Башаев удивлённо и шумно вобрал воздух носом. И держал его в груди, боясь выпустить, — иначе бы пришлось сразу отвечать на вопрос.
— Чего говорить-то?
— Хлеб в болото свалили?
— Свалил. Так ведь горелый.
— Кто приказывал вывозить?
— Никто.
— Как никто?
— А никто, сам.
— Где же его брали?
— Во дворе завода, у вкусового склада. Найду кучу да и вывезу.
— Неправда.
— Я могу и тое местечко указать.
— Хотите кого-то выгородить?
— Неужель хочу кого заложить? — откровенно вскинулся шофёр. Он легко признался в том, что доказано, и век не признается в том, что ещё нужно доказать. Рябинин смотрел в его кирпичное лицо; смотрел в глаза, в которых всё заметнее сказывалось нетерпение и жажда; смотрел на хорошие волосы, почему-то не задетые ни годами, ни алкоголем, — и думал, что этого человека ничем не тронешь, кроме денег и бутылки. Нет, перед ним был не организатор, не главный преступник.
— Сколько машин вывезли?
— Не считал.
— Какое вам дело до этого хлеба? Почему вы взялись его вывозить?
— А чистота двора на мне лежит.
— Башаев, ведь дело уголовное, подсудное… А вы кого-то выгораживаете.
— Зря стращаете. Горелый хлеб вывезти — что кучу мусора свалить.
Рябинин прикрыл глаза и медленно вдохнул через нос, как и этот Башаев. Оказывается, успокаивает. Сколько раз он собирался припасти коробочку каких-нибудь слабеньких таблеток, какой-нибудь травки, способной утихомирить гулкое сердце.
Есть много выражений типа «скажи, мне, кто твой друг, и я скажу, кто ты». Я бы добавил… «Скажи мне, что ты ешь, и я скажу, кто ты». А вернее — «скажи мне, что ты не ешь хлеба, и я скажу, кто ты». Ну, если и не скажу, то уж сомнения у меня затлеют. Человек не любит хлеба… А что он любит? Пирожные? Не любить хлеб — значит, не любить полей, неба, простора… Не любить хлеба — это не любить своей родины.
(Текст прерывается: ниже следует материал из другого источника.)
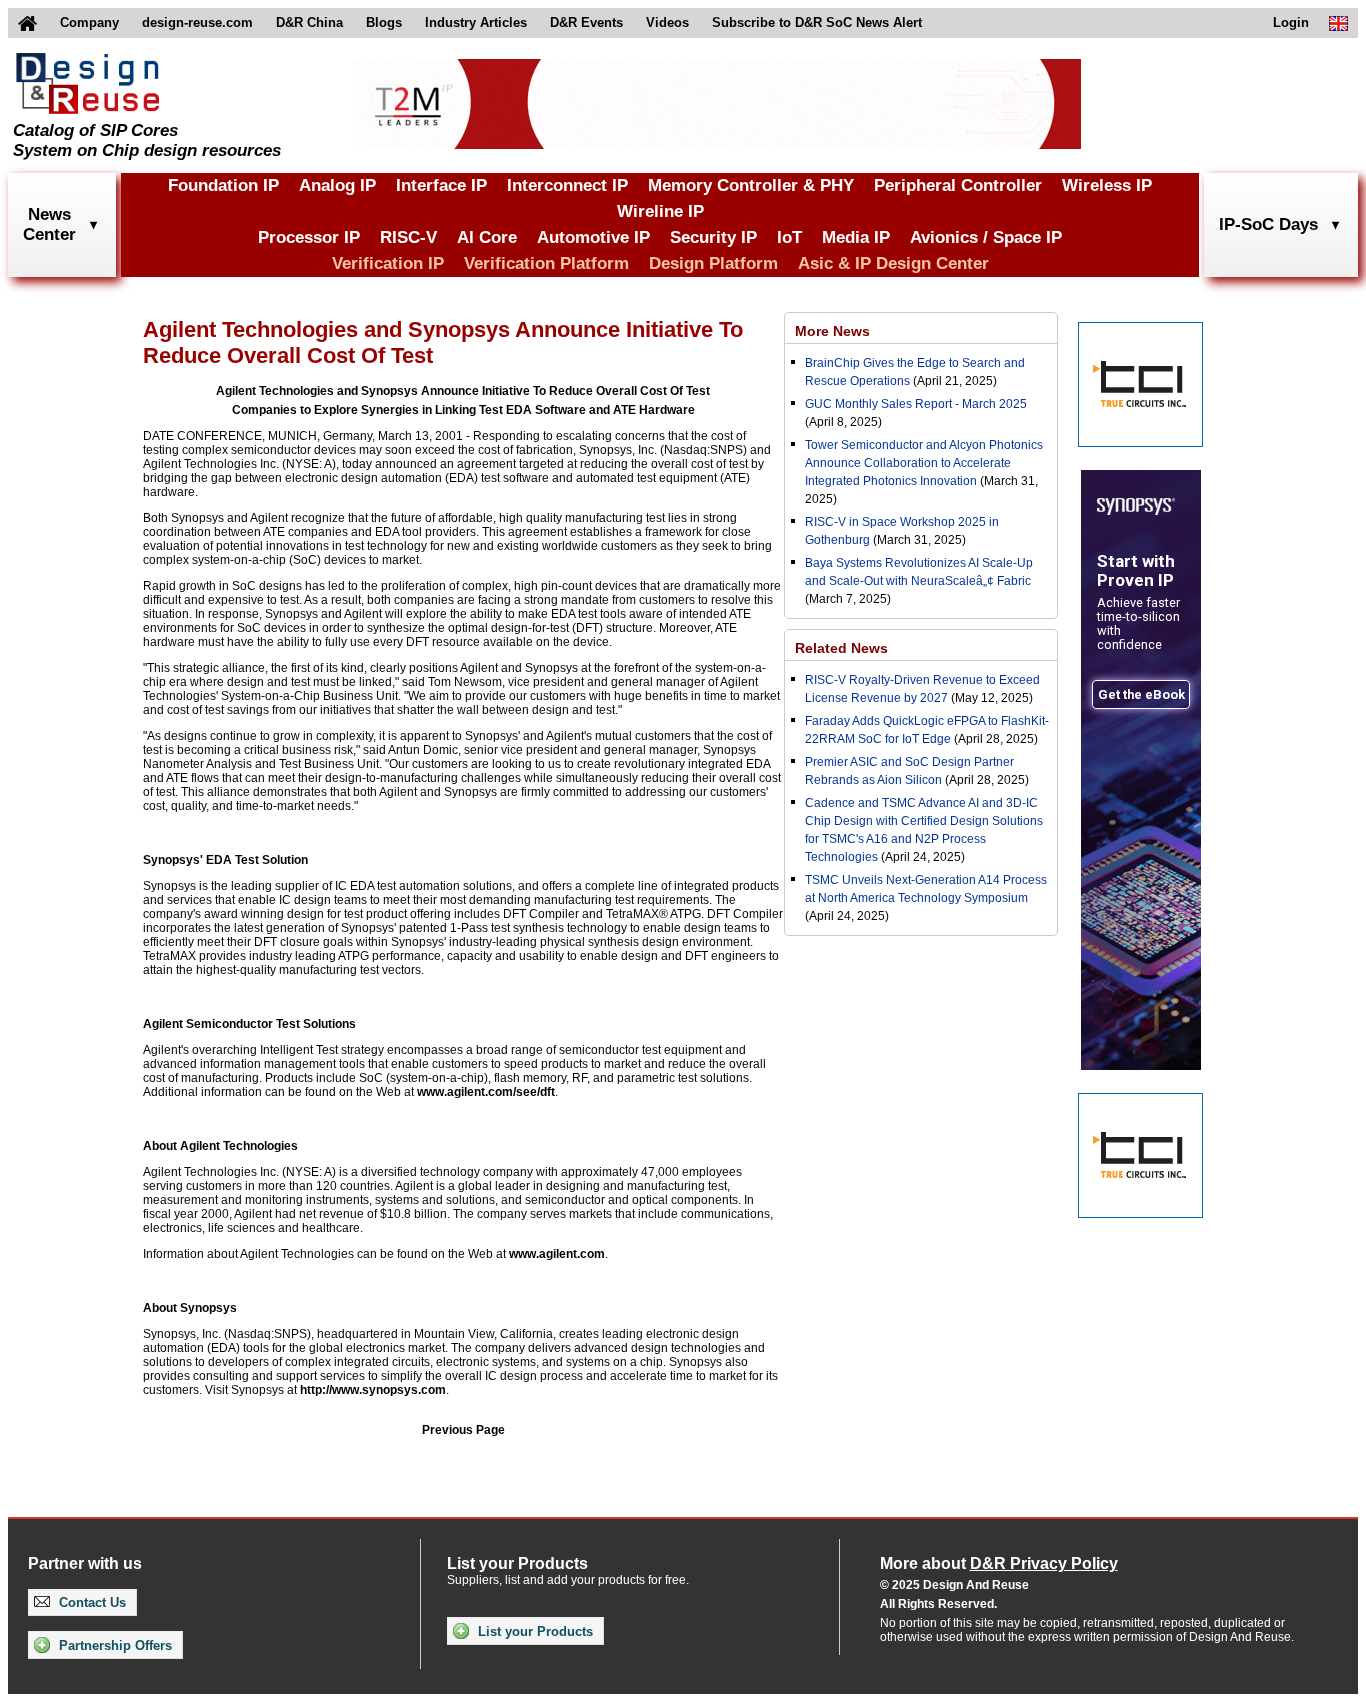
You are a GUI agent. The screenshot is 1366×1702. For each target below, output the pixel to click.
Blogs (384, 22)
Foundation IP (223, 185)
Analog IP (337, 185)
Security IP (713, 237)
Умные и сильные машины свободно месили многопудовые горы теста, умные и раскалённые машины выдавали из своего нутра раскалённые батоны, умные и деловитые транспортёры везли загорелые буханки… Всё гудело, шумело и двигалось. Сновали девушки в белых халатах и белых колпаках. Куда-то беспрерывно отлучался инспектор…
Но Рябинин всё это воспринимал каким-то свободным краем мозга — остальное сознание заволокло запахом свежевыпеченного хлеба, который щемящей болью лёг на сердце. Что с ним?
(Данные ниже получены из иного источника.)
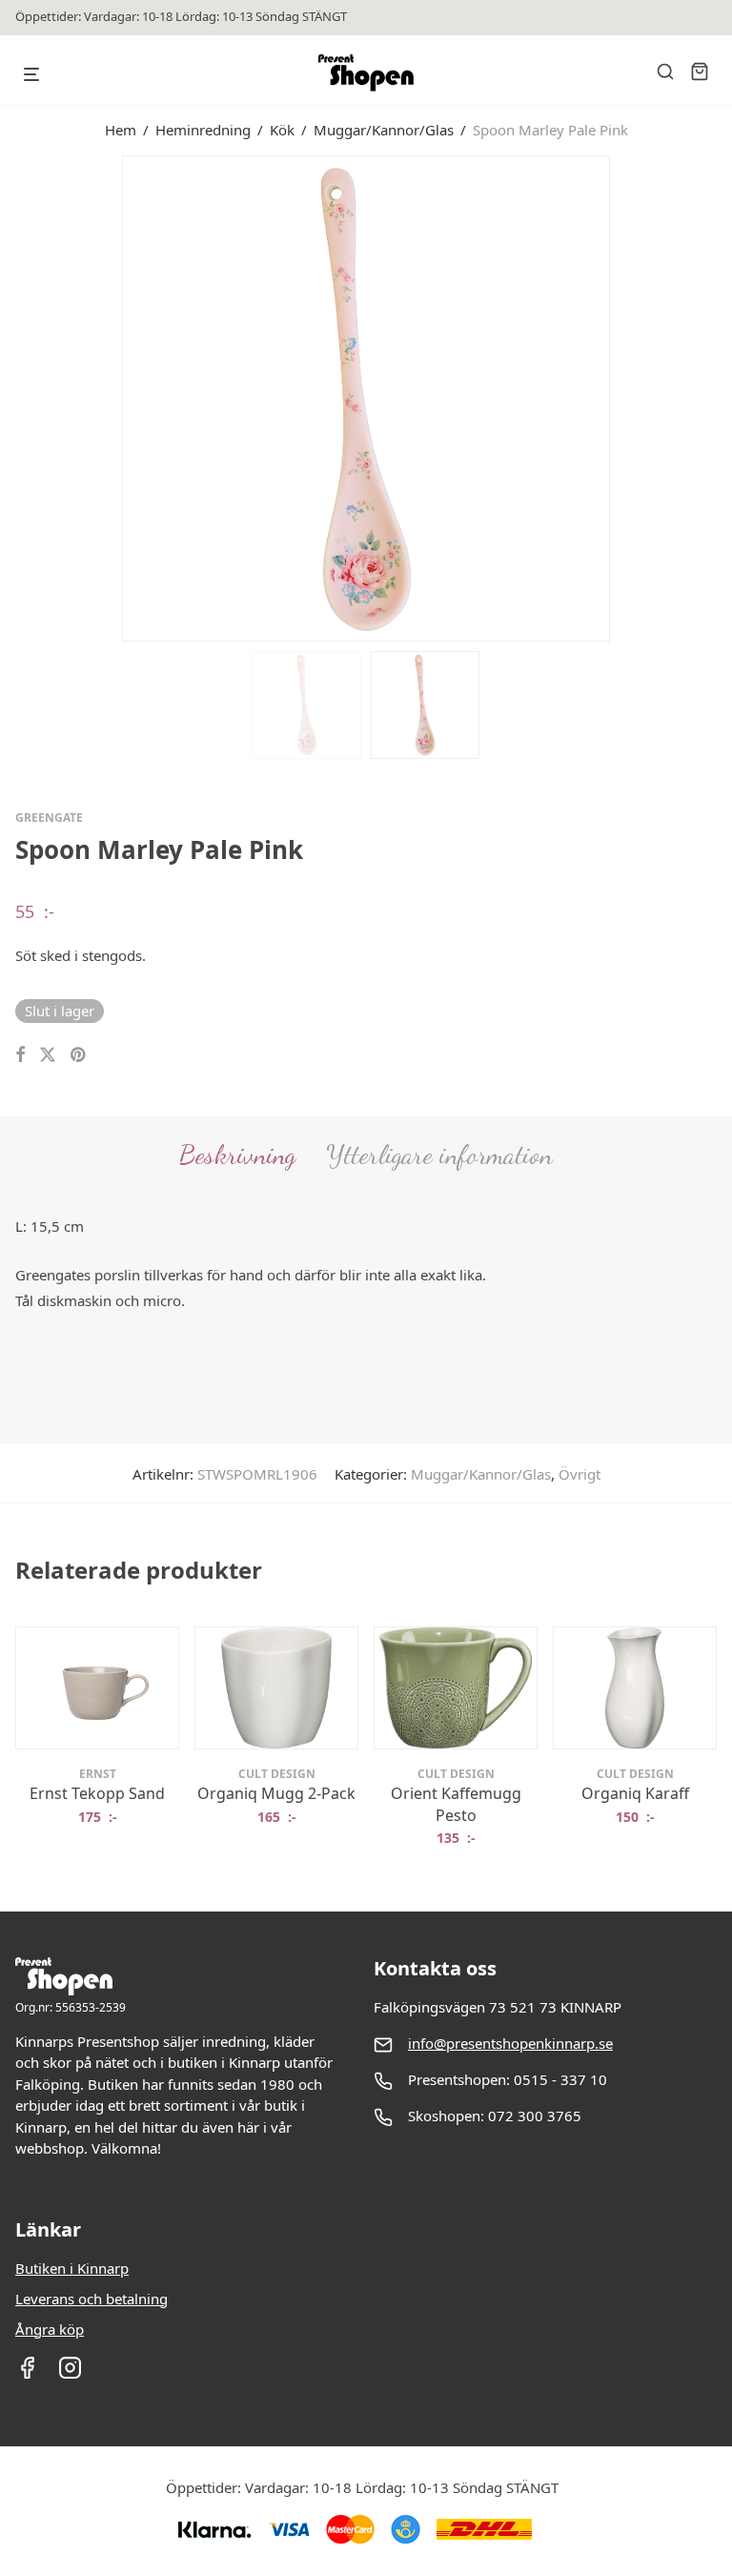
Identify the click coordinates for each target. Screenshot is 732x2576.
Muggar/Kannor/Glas (384, 129)
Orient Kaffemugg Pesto (456, 1804)
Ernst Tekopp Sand (97, 1793)
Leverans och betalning (91, 2298)
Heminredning (203, 129)
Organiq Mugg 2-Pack (276, 1793)
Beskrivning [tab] (237, 1154)
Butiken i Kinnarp (72, 2268)
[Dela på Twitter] (47, 1055)
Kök (282, 129)
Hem (120, 129)
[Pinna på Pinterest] (79, 1055)
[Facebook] (27, 2373)
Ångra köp (49, 2329)
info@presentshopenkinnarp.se (510, 2043)
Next (713, 397)
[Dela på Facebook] (20, 1055)
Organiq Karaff (635, 1793)
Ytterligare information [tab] (439, 1154)
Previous (19, 397)
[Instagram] (70, 2373)
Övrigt (579, 1473)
Память, возбуждённая заветным запахом, вдруг соединила напрямую этот день с днями детства, словно меж ними ничего и не было…
Стакан свекольного чая. Порция песку, выданная в школе, воздушная, как порошок аспирина. И пятьдесят граммов хлеба, которые он крошил в чай и разминал ложкой. И молчаливая клятва: когда кончится война, когда он вырастет, то всю жизнь будет есть только вот такой хлебный супчик, потому что ничего вкуснее быть не может.
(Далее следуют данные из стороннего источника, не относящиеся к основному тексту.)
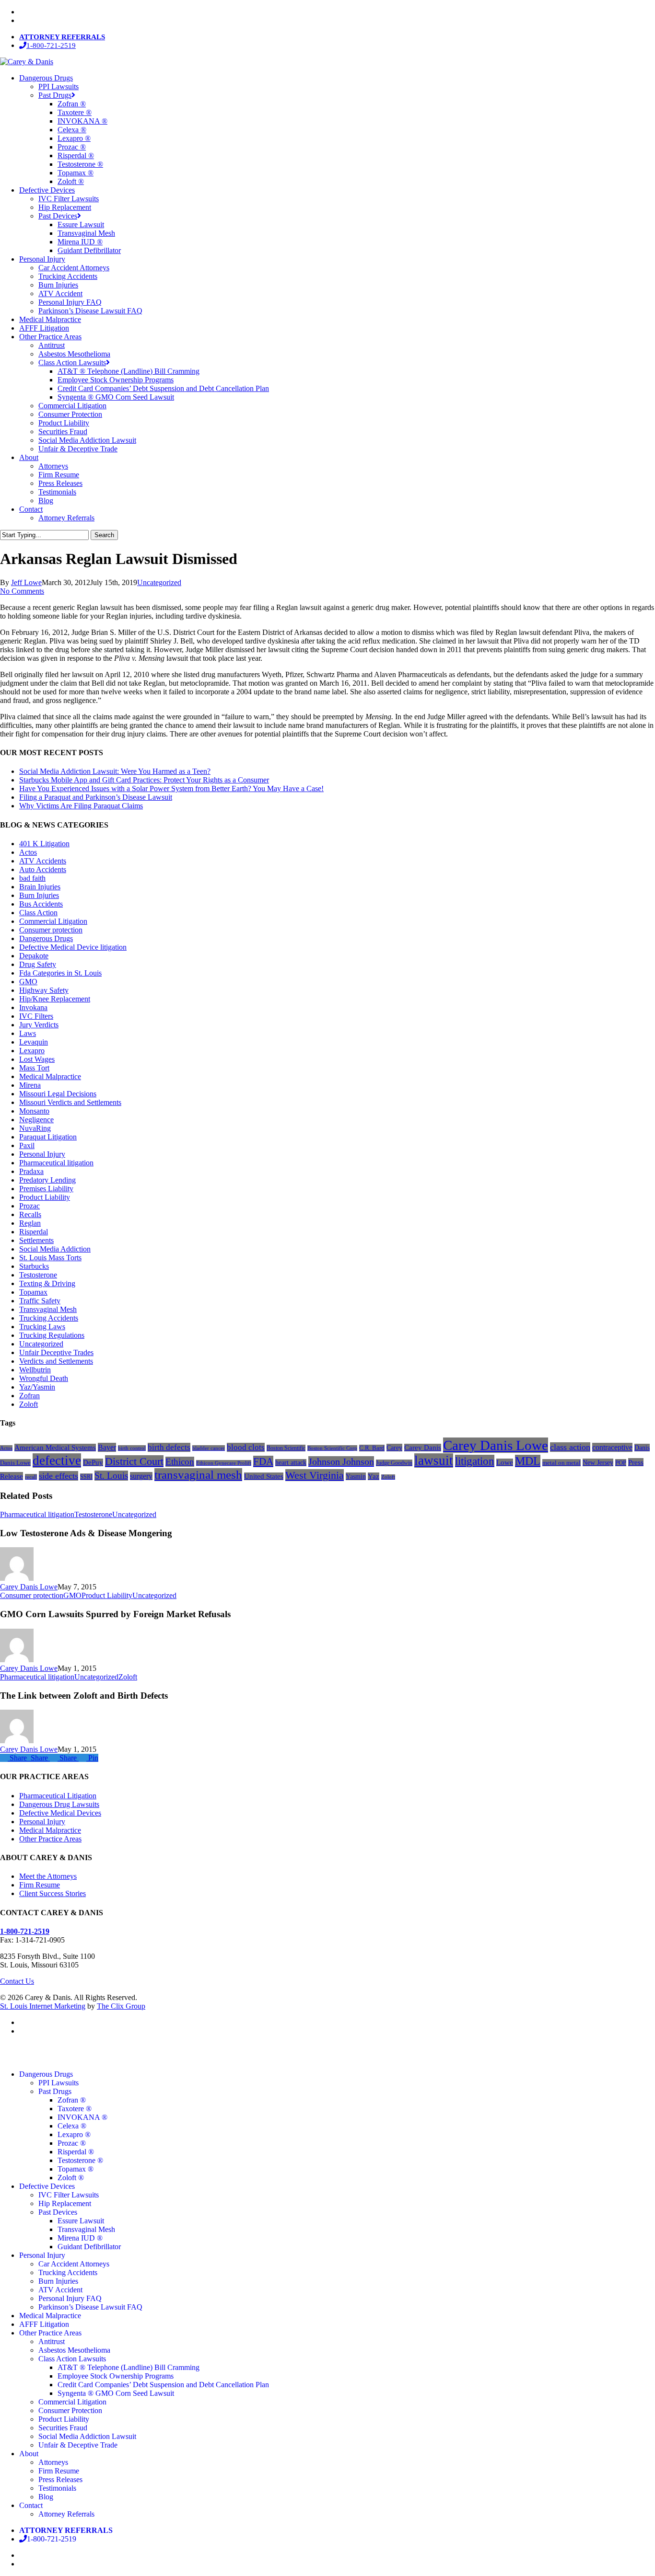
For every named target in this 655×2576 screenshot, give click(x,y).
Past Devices (57, 2212)
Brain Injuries (39, 887)
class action (570, 1447)
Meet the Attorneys (48, 1876)
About (28, 2454)
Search (104, 535)
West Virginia (314, 1475)
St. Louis (111, 1476)
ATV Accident (60, 2290)
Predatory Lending (47, 1180)
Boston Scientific (286, 1448)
Боже, попасть на такой хлебозавод в войну… Попасть бы сюда матери — ведь одной буханки хватило бы сохранить её жизнь. Да и были ли в войну такие хлебозаводы?
— Неужели мы столько съедаем? — восхитился Петельников.
— Вадим, я вот кончил университет, прочёл уйму книг, вроде бы знаю жизнь… Но после военного голода во мне сидит тайная мысль, что живём мы ради еды. Чтобы есть, есть и есть.
Но инспектор был тут, в настоящем:
— Сергей, ты ведь психолог… Сколько лет вон тому мужику?
Меж агрегатов рассеянно прохаживался низкорослый мужчина в сером костюме и наброшенном на плечи халате. По облысевшей голове, одутловатому лицу и полной фигуре Рябинин определил:
— Лет пятьдесят пять.
— Сорок. А какое у него образование?
Из кармана торчит карандашик, взгляд не любопытствующий, не книжник, мыслей на лице нет…
— Среднее.
— Высшее. А кем он, по-твоему, работает?
Это определялось проще — из кармана торчит карандашик, взгляд не любопытствующий, отбывает смену… Начальник цеха. Нет, у начальника цеха забот хватает. Бригадир или мастер. Но, чтобы вновь не ошибиться, Рябинин брякнул наоборот:
— Директор.
— Ага, — подтвердил Вадим.
Неужели «ага»? А ведь в молодости, готовясь к работе следователя, Рябинин ходил по улицам и разглядывал людей, определяя их характер, привычки и специальность. Но ведь не должность.
Мужчина их увидел и подошёл быстрым и мелким шагом.
— Вы, наверное, ко мне. Юрий Никифорович Гнездилов, директор. Прошу в кабинет.
— А я посмотрю, как делается хлебушек, — отказался инспектор…
Директорский кабинет удивил старомодностью. Выцветшая карта на стене, графин с прошлогодней водой, шкафик с растерзанными папками, счёты на столе.
— Наш заводик, в сущности, небольшой, окраинный, — отозвался Гнездилов на оценивающий взгляд следователя. — Технологическое оборудование, в сущности, изношено, но план даём, подооборот в норме…
— Сколько лет директорствуете?
— Уже шесть. Хоть заводик и маленький, но забот хватает. В сущности, одно цепляется за другое, другое за третье…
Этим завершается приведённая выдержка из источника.